Arab Saudi, sebagai salah satu kekuatan militer paling dominan di Timur Tengah dengan anggaran pertahanan tertinggi di dunia, memiliki kelemahan dalam struktur pertahanannya, yaitu ketiadaan armada kapal selam. Meskipun memiliki garis pantai yang panjang, Arab Saudi belum memiliki kapal selam dalam arsenal pertahanannya. Hal ini disebabkan oleh beberapa faktor teknis dan doktrin, termasuk perairan Teluk yang dangkal dan ketergantungan pada sekutu Barat.

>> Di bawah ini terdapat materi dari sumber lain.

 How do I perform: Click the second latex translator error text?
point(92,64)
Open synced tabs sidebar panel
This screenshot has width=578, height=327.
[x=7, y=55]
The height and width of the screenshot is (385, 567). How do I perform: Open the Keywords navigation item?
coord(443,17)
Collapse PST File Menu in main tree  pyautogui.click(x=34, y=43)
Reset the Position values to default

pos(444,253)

Namun, dengan meningkatnya ketegangan regional dan visi 2030 untuk membangun industri pertahanan, kebutuhan akan kemampuan “sea denial” semakin mendesak.

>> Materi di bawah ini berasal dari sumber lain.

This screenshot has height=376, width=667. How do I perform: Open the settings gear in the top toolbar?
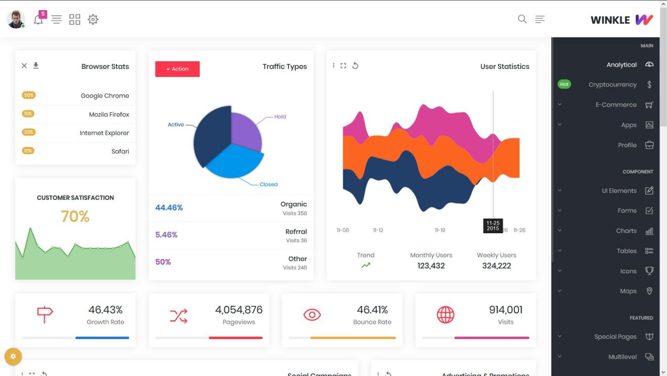[93, 19]
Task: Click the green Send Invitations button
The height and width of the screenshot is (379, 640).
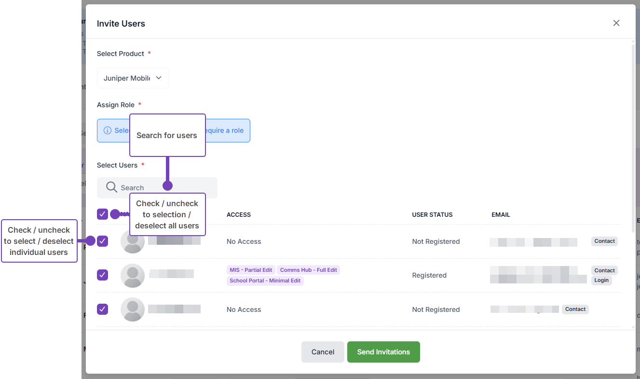Action: 383,352
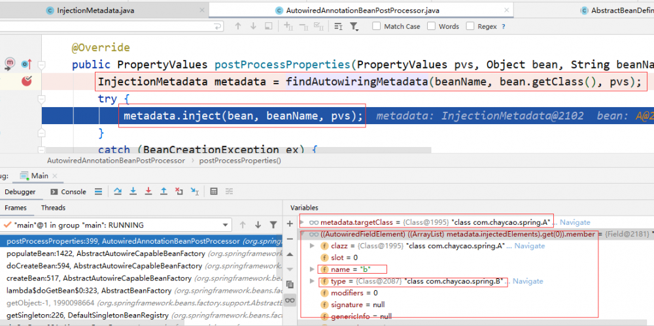This screenshot has height=326, width=654.
Task: Click the breakpoint marker in the gutter
Action: click(x=27, y=81)
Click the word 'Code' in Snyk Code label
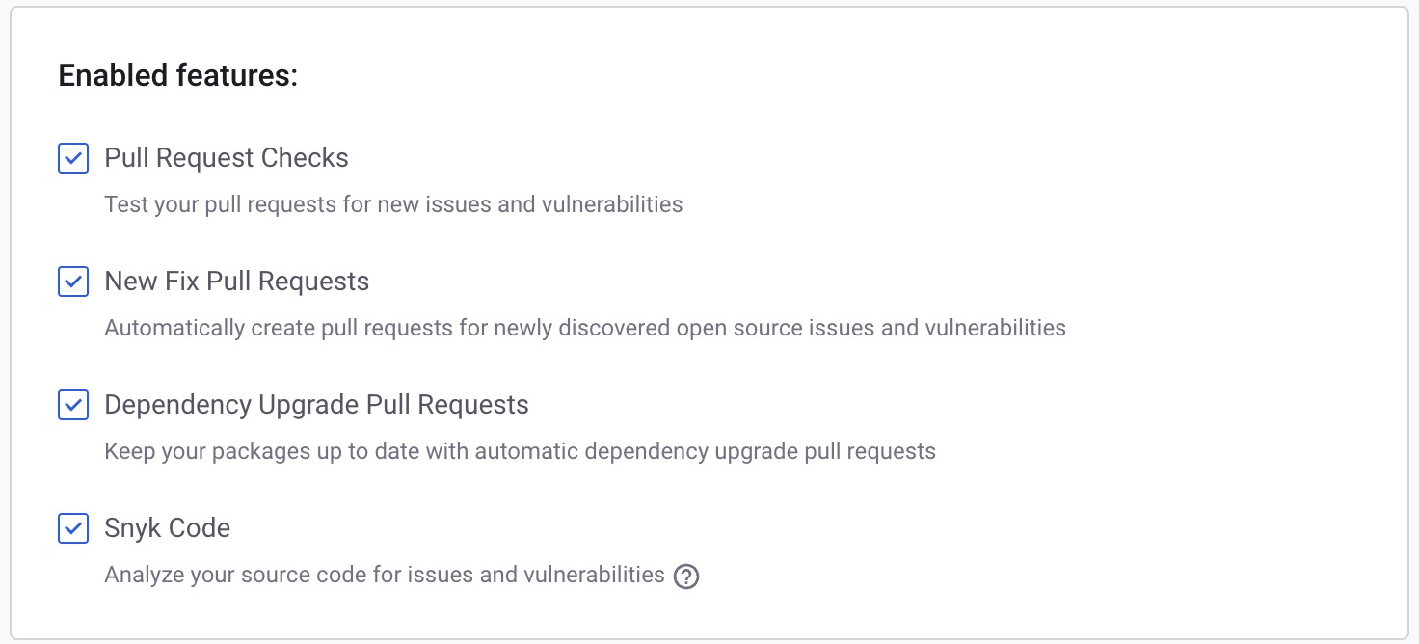This screenshot has height=644, width=1419. pos(200,528)
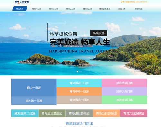Open the 青岛一日游 menu item
This screenshot has width=161, height=127.
tap(37, 9)
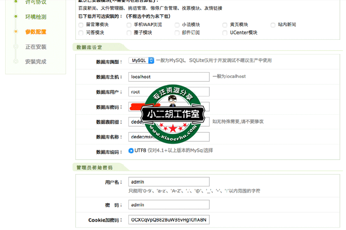Choose the UTF8 database encoding radio button

tap(131, 151)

Untuk menutup celah ini, Arab Saudi sedang melakukan pembicaraan dengan galangan kapal Italia, Fincantieri, untuk akuisisi kapal selam Todaro class, juga dikenal sebagai Type 212A. Keputusan ini didasari oleh kebutuhan akan kapal selam yang dapat beroperasi secara senyap di perairan dangkal maupun dalam, serta memiliki daya tahan tinggi. Selain Todaro class, Arab Saudi juga telah melirik kapal selam dari Jerman, Perancis, Korea Selatan, dan Cina.

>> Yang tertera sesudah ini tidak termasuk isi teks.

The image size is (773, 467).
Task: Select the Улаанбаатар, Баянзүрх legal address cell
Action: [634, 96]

Type 212A menawarkan keunggulan spesifik yang relevan bagi kebutuhan Arab Saudi. Kapal selam ini dilengkapi dengan teknologi Air-Independent Propulsion (AIP) berbasis sel bahan bakar hidrogen Siemens yang memungkinkan kapal selam tetap bawah air tanpa snorkel. Dibandingkan dengan kapal selam konvensional, Todaro class hampir mustahil dideteksi oleh sensor magnetik dan ranjau laut. Dengan panjang sekitar 56 meter dan berat 1.800 ton, Todaro class dapat dengan lincah bermanuver di perairan pesisir namun tetap tangguh di laut lepas.
Bagi Arab Saudi, memiliki kapal selam Type 212A akan menjadi sebuah transformasi besar dalam kekuatan maritim mereka. Diperkirakan Arab Saudi akan mengincar antara 2 hingga 4 unit kapal selam untuk membangun satuan kapal selam pertama mereka. Langkah ini akan menempatkan Angkatan Laut Kerajaan Arab Saudi pada level yang setara dengan kekuatan global lainnya di kawasan Timur Tengah.